▶ [The problem]: For the material that follows, tally the lines holding "button" and give the total alone.

*** Block opens ***

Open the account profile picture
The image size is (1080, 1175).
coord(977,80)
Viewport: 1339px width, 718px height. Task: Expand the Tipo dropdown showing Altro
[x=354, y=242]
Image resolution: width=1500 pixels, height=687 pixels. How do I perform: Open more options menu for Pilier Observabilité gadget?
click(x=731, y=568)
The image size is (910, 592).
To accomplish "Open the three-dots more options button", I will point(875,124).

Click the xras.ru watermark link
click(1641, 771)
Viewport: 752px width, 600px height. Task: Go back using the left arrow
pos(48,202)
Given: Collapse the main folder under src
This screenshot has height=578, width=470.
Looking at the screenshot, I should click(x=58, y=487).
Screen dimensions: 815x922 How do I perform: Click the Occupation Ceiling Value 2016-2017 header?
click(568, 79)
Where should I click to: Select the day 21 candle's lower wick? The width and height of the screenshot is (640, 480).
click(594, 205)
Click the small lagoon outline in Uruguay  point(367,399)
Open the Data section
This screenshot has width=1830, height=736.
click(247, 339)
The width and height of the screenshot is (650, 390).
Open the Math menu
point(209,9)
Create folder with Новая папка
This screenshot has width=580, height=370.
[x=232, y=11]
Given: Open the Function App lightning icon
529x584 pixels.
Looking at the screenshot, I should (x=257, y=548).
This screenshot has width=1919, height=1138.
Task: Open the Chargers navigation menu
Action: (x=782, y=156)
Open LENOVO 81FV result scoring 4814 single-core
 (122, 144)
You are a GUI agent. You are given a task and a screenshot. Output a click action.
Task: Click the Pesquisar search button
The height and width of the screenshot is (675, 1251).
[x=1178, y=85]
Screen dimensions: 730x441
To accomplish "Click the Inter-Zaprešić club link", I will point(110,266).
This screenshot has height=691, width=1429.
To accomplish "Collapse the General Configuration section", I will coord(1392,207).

*** Block closes ***

▶ [Response area]: 2